WORK REQUEST →
Find the line containing "Where should I" in the entries; transcribe it and all remaining lines through the end, exactly as they appear, but not the pictures.

▽

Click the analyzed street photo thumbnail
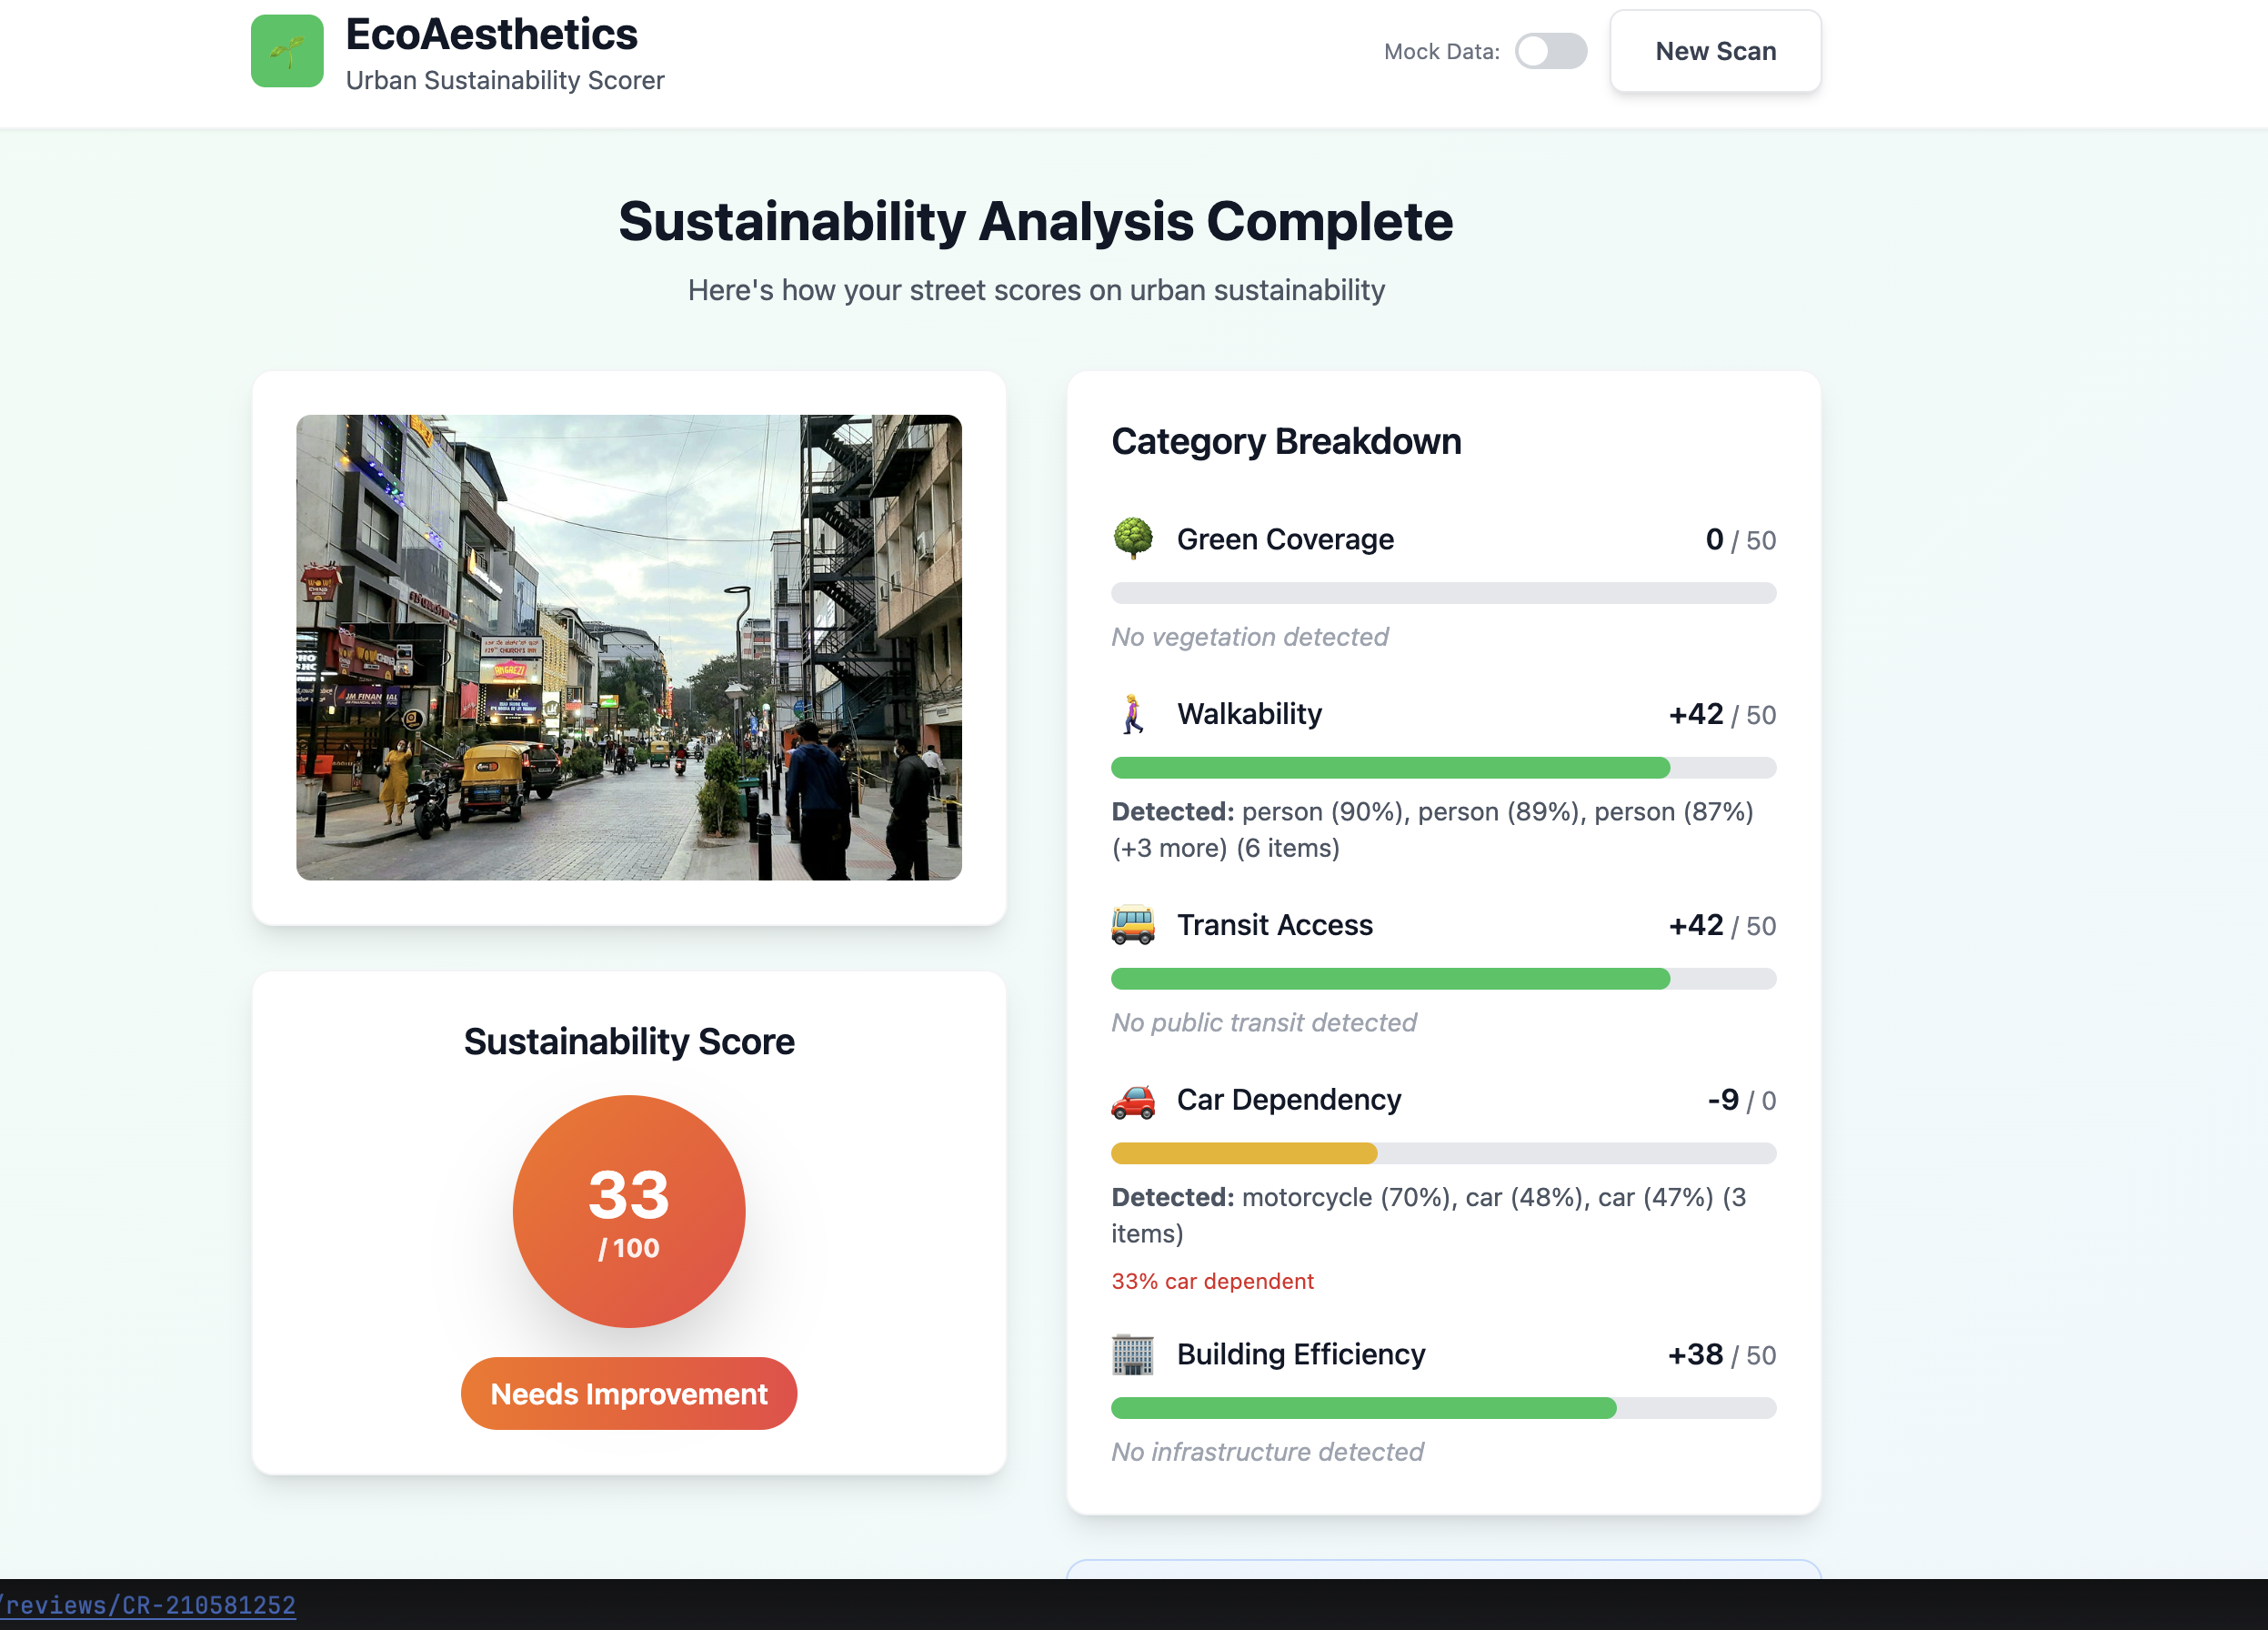This screenshot has width=2268, height=1630. [628, 647]
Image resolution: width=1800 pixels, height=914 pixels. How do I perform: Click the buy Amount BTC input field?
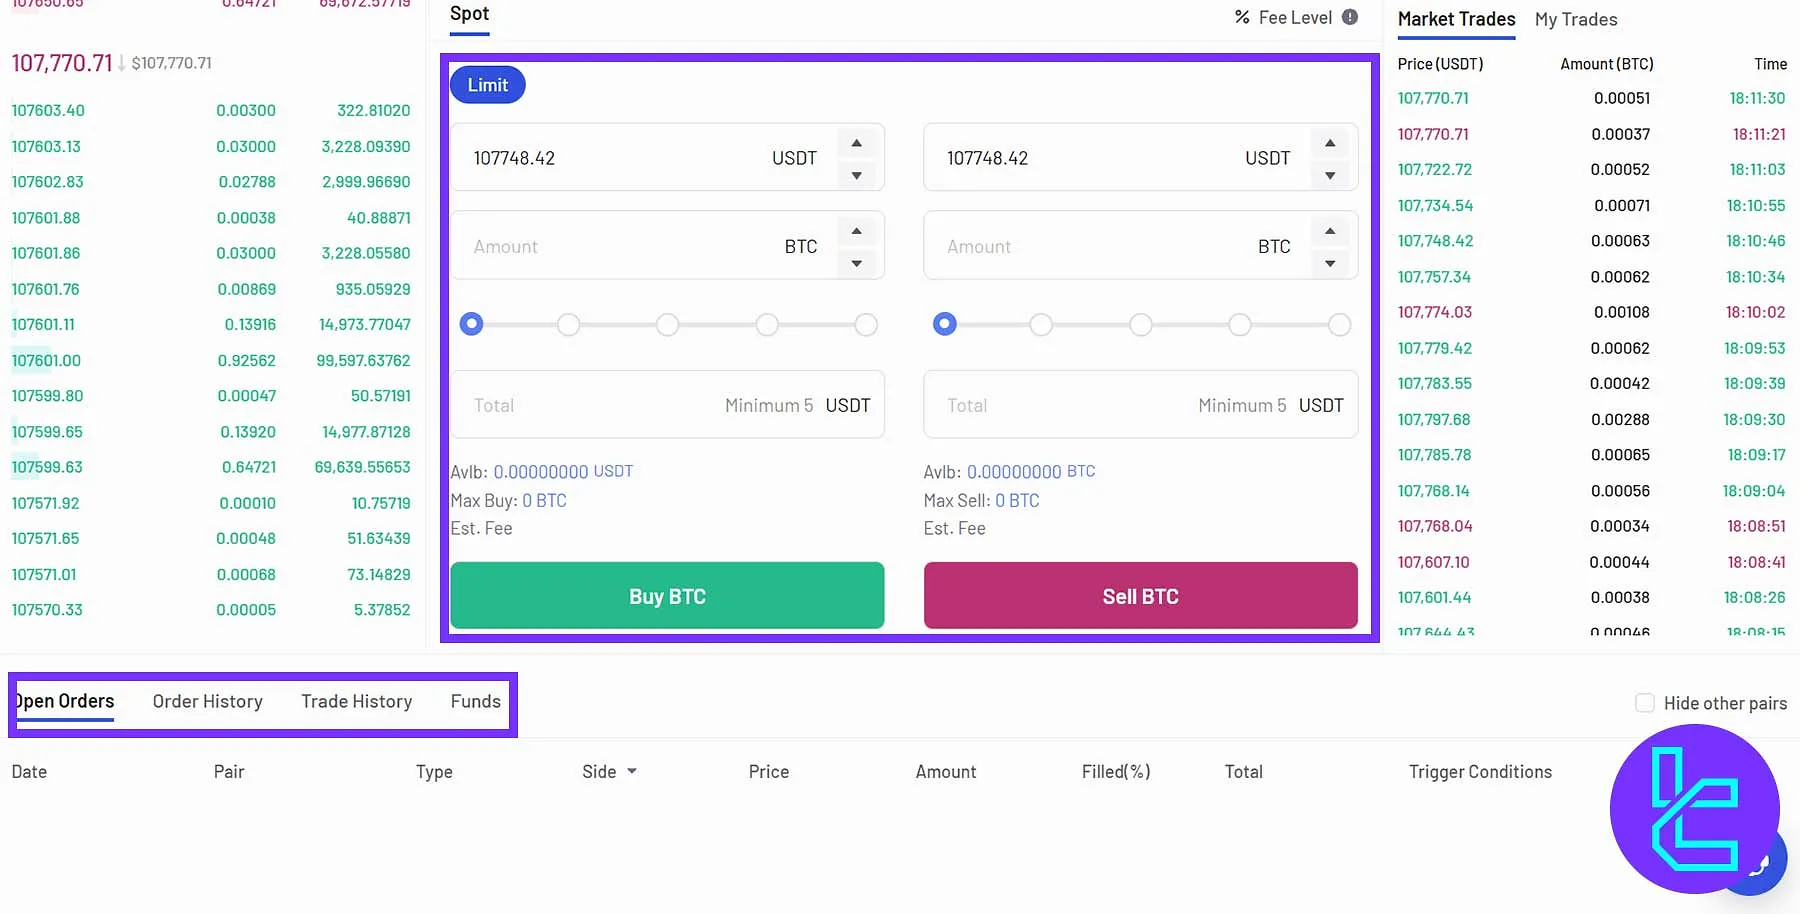point(640,245)
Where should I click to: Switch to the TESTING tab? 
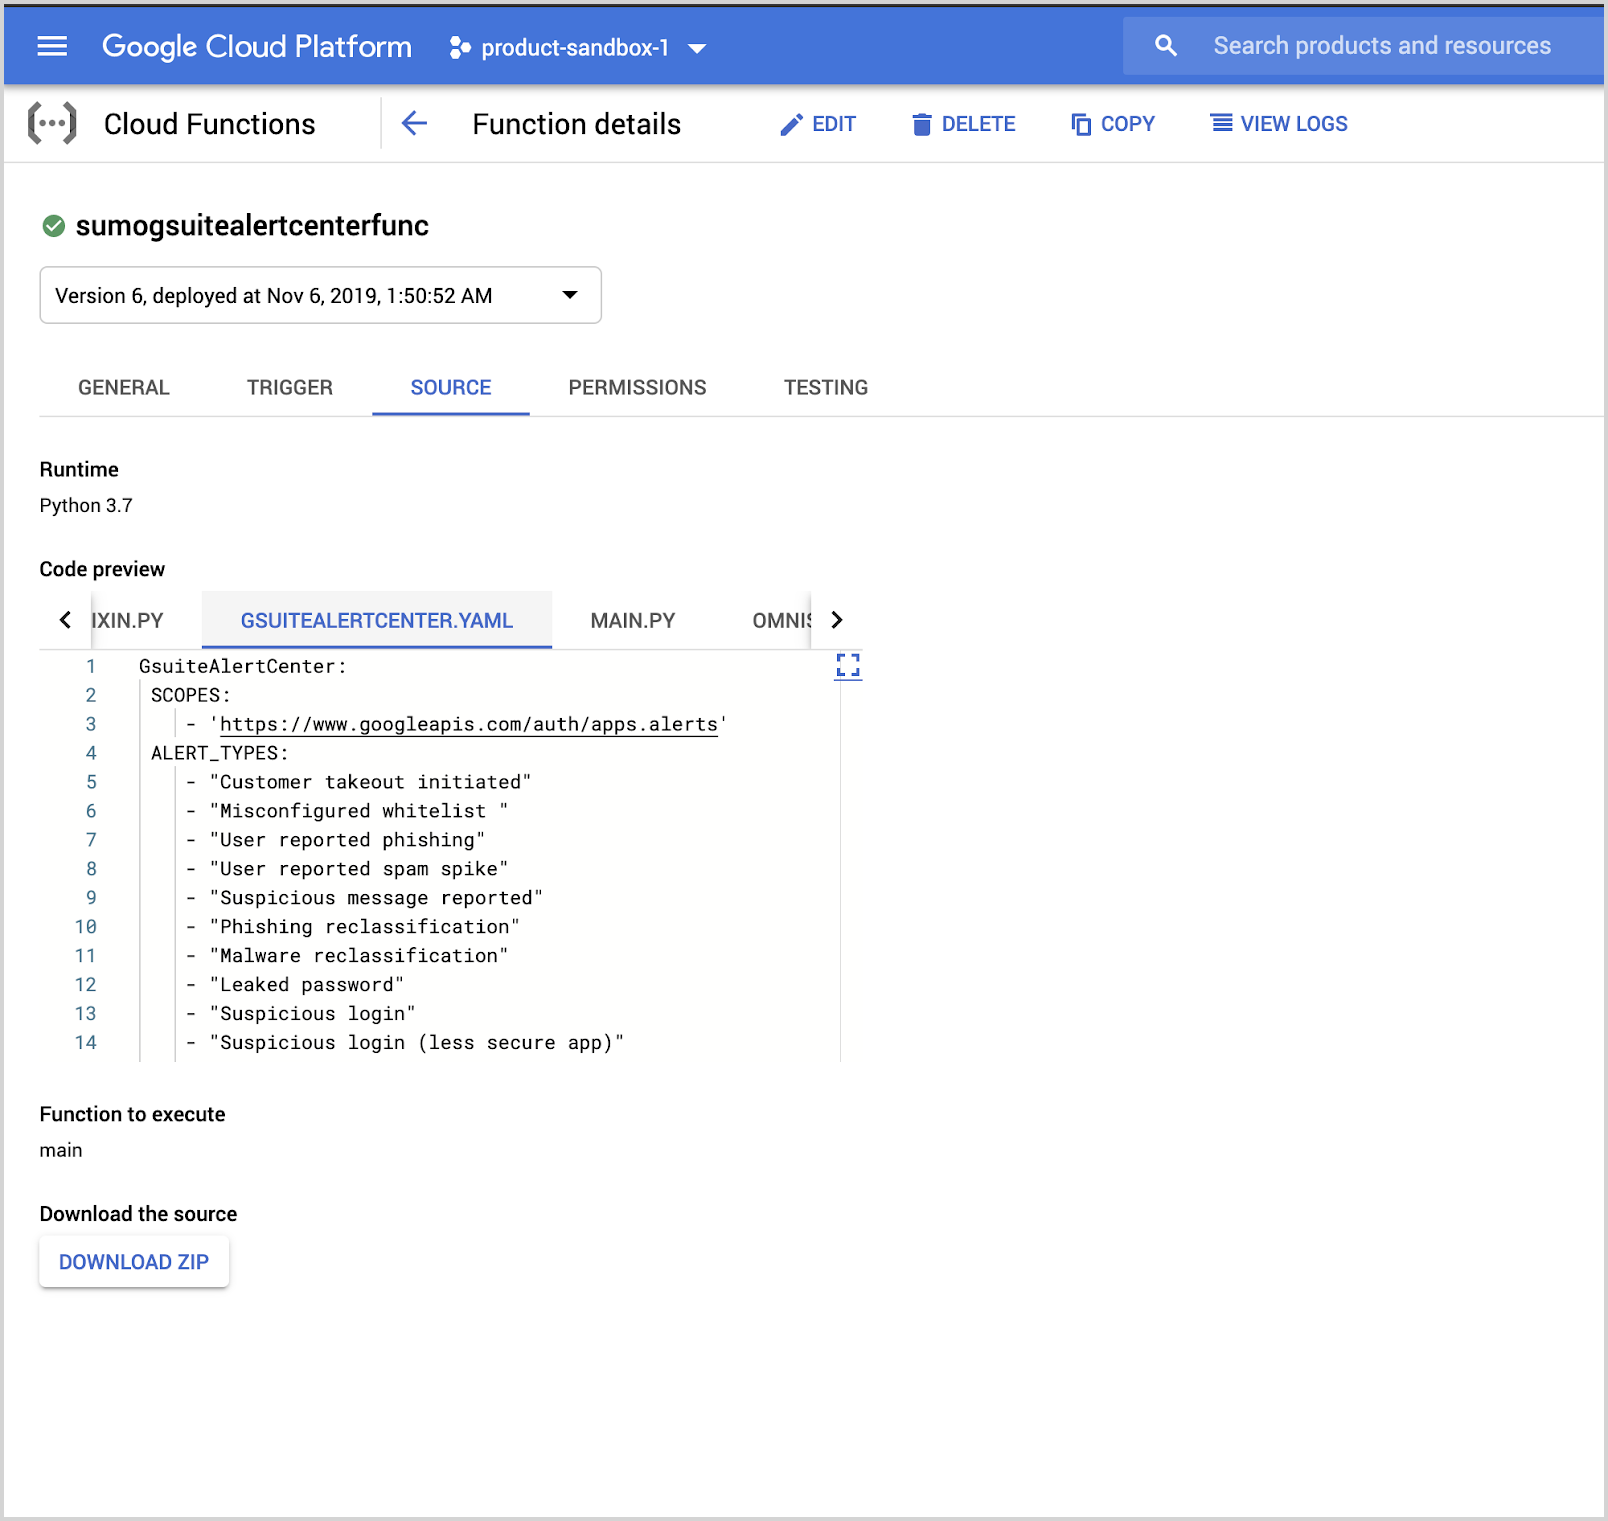coord(825,387)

△

OUTPUT BELOW →
Where should I click to: Switch to the TESTING tab? 
coord(825,387)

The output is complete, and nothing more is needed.